Vale verificar que o relatório final do PL 6787/16, apresentado logo no dia seguinte ao da divulgação da lista do Fachin, ou seja, em 12/04/17, não era, inicialmente (em 23/12/16), um projeto de reforma trabalhista, como acima demonstrado, e, em apenas quatro meses (devendo-se considerar que, de fato, a tramitação tem início em 09/02/17, quando é instalada a Comissão Especial da Reforma e eleito como relator o deputado Rogério Marinho, o que resulta em parcos dois meses de tramitação) se transformou em um texto com 132 páginas, incluindo o Parecer, propondo a alteração de mais de 200 dispositivos na CLT, dentre artigos e parágrafos, todas no mesmo sentido.

O que se verificou ao longo dessa tramitação foi a exclusiva incorporação de demandas que o setor empresarial tinha no que tange às relações de trabalho[xxix], seja no plano do direito material, seja no campo processual, fazendo-o de modo a majorar o poder dos grandes conglomerados econômicos e, notadamente, das grandes empreiteiras, por meio de dois pilares: a) fragilização jurídica e fragmentação da classe trabalhadora; e afastamento da atuação corretiva e limitadora do Estado (direito e instituições – Justiça do Trabalho, Ministério Público do Trabalho, Auditores Fiscais do Trabalho e advocacia trabalhista), a não ser naquilo que interesse ao capital.

Não se trata de mera reforma, mas de uma alteração profunda do modo de produção e nas relações de trabalho no Brasil e todas no mesmo sentido de atendimento de demandas empresariais.

Destaque-se que não se está falando aqui, em momento algum, que nenhuma alteração na legislação do trabalho não possa ser debatida.

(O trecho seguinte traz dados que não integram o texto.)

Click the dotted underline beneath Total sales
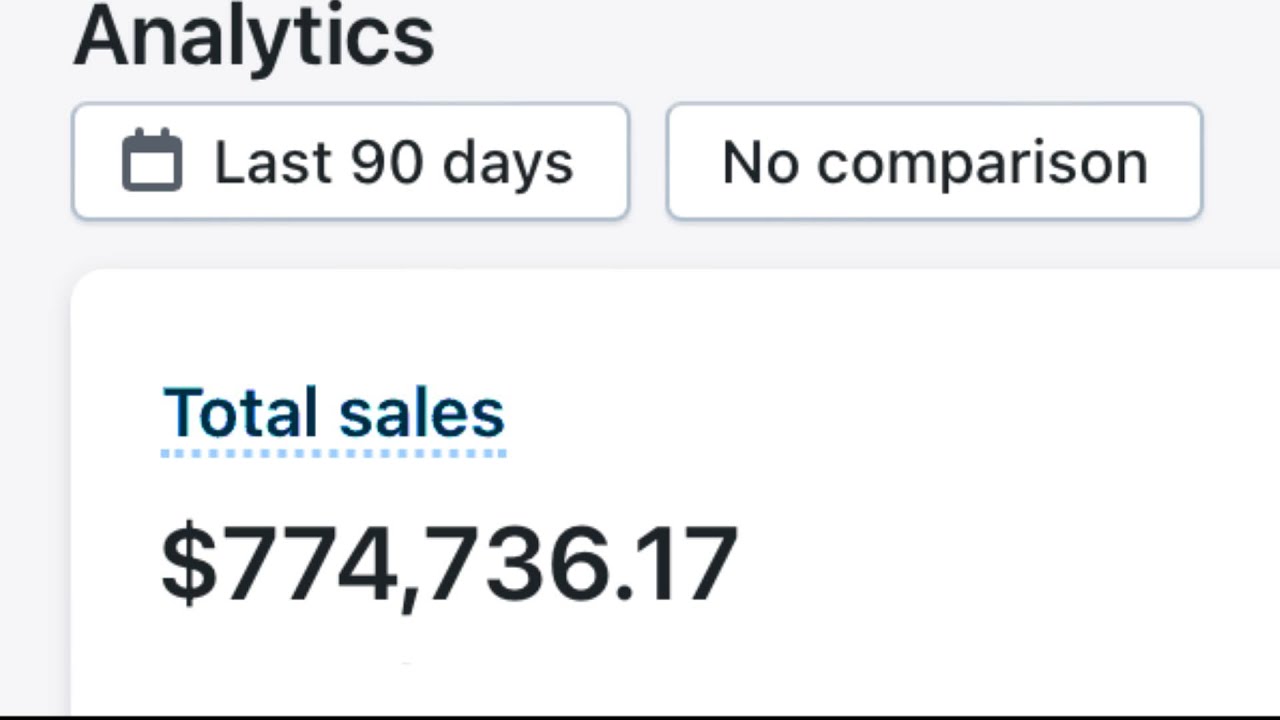This screenshot has width=1280, height=720. click(334, 453)
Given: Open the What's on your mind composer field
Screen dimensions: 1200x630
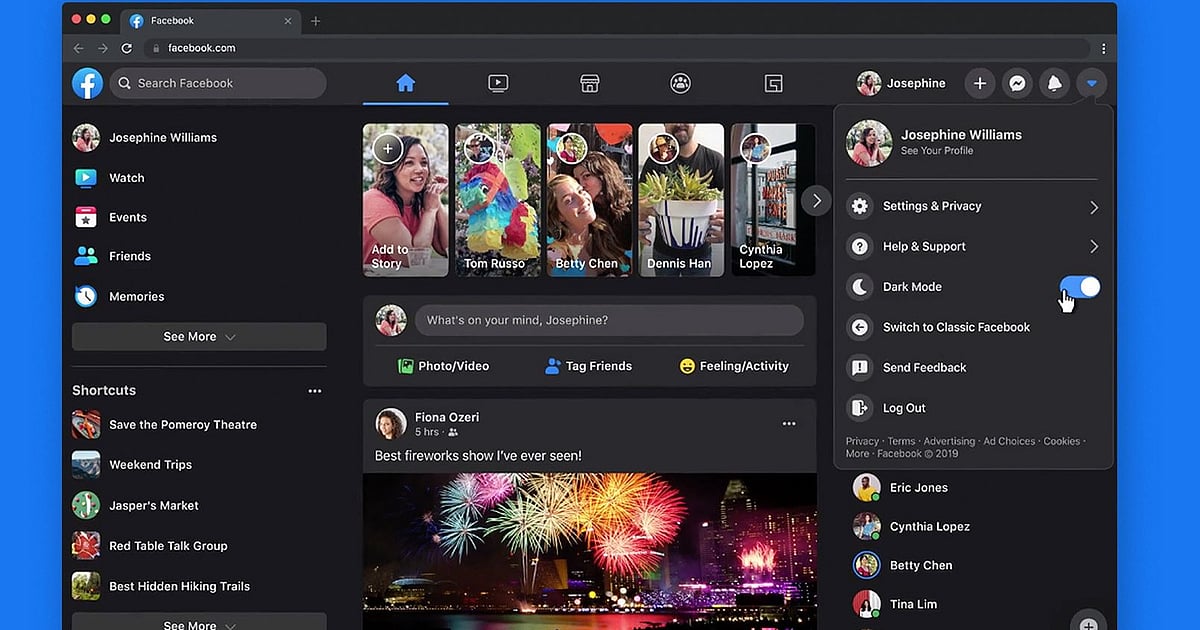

Aliás, um ponto sobre o qual não se tem praticamente discussão no meio jurídico – tendo motivado manifestações de todas as instituições ligadas ao mundo do direito – é exatamente o de que a rejeição ao PL 6787/16 se impõe em razão da total ausência de possibilidades de se ter estabelecido um debate democrático e sério quanto ao seu conteúdo. Na elaboração do PL afastaram-se, completamente, as considerações que levavam em conta, igualmente, os interesses da classe trabalhadora e a necessidade de preservar o projeto constitucional.

Além disso, como se está demonstrando, nem é propriamente de uma reforma que se cuida. O PL 6787/16, como revela o seu conteúdo, representa uma reformulação completa do próprio modelo de Estado, trazendo alterações estruturais que repercutem na vida nacional.  

Sob a retórica de que se está modernizando uma legislação da década de 40, o que se está pretendendo realizar é um desmonte do pacto realizado na Constituição de 1988, sem o estabelecimento de um amplo debate a respeito, com o estabelecimento, inclusive, das vias necessárias de participação popular. Não se esqueça que a Assembleia Nacional Constituinte, instalada a partir de 1º de fevereiro de 1987, esteve aberta a propostas de emendas populares, com o requisito de que fossem encaminhadas por associações civis e subscritas por, no mínimo, 30 mil assinaturas, como forma de atestar o apoio popular à proposta, sendo que até o encerramento dos trabalhos, foram apresentadas mais de 120 propostas nas mais diversas áreas, reunindo cerca de 12 milhões de assinaturas.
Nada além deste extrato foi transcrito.